*INFORMATION GIVEN*.
++++++++++++++++++++

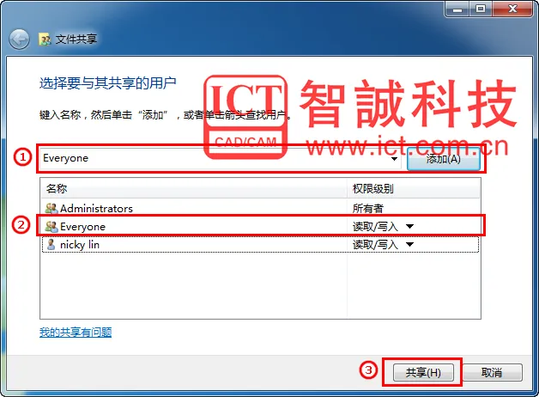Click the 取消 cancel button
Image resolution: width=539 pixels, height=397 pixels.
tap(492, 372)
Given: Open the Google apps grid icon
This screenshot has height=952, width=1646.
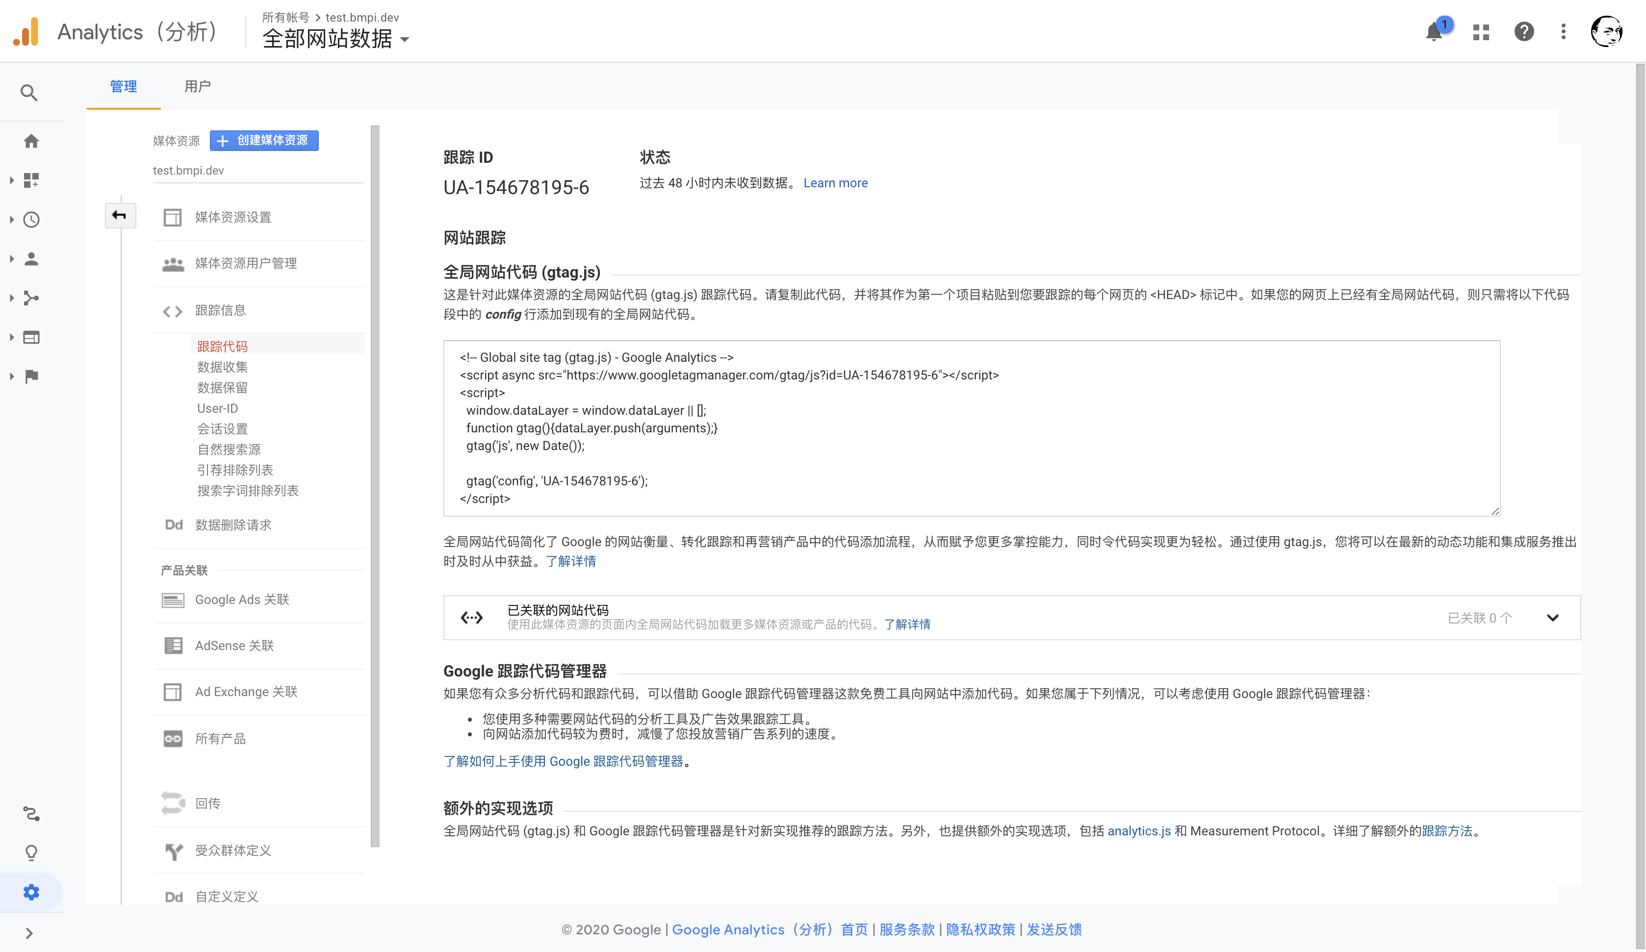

++++++++++++++++++++

*TO BE DONE*. Rewrite the records, swapping "apps grid" for "app launcher" and keeping every other part the same. Leave the pictures out.

*SOLUTION TO THIS EXERCISE*.
Click the 取消 cancel button
Image resolution: width=539 pixels, height=397 pixels.
tap(492, 372)
Given: Open the Google app launcher icon
This screenshot has height=952, width=1646.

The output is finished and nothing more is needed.